**Problem to work on**
Go through the data below and return each line containing the word "agent".

**Data**
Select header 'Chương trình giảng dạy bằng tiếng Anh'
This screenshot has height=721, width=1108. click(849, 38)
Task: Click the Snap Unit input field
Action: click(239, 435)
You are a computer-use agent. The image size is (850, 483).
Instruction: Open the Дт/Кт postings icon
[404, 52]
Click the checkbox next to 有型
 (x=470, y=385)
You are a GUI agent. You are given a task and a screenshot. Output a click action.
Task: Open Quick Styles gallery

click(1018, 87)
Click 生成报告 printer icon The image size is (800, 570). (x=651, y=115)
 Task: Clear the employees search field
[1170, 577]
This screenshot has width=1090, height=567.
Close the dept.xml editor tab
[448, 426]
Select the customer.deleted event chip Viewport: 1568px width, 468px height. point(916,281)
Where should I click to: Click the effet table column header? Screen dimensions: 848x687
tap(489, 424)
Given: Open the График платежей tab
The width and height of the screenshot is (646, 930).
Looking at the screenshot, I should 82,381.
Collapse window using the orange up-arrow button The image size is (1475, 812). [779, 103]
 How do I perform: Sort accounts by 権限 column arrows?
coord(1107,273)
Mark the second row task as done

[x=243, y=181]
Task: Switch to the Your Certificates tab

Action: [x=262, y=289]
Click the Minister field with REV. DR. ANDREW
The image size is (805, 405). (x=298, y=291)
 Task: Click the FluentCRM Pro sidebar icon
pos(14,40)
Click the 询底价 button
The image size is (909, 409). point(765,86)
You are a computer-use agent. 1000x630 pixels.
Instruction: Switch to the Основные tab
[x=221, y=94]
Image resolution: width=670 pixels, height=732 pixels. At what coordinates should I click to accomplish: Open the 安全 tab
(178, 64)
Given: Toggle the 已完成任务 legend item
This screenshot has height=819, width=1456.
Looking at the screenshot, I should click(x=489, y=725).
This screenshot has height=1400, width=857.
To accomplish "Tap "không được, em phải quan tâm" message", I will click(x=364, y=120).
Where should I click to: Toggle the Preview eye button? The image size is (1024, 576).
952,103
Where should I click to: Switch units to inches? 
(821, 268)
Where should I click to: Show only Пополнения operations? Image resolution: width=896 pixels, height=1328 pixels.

**Response**
You are a computer-use agent. The image size is (850, 483).
You are a GUI agent. You are given a task and a screenshot. Output a click action.
You are a computer-use agent. 1000x630 pixels.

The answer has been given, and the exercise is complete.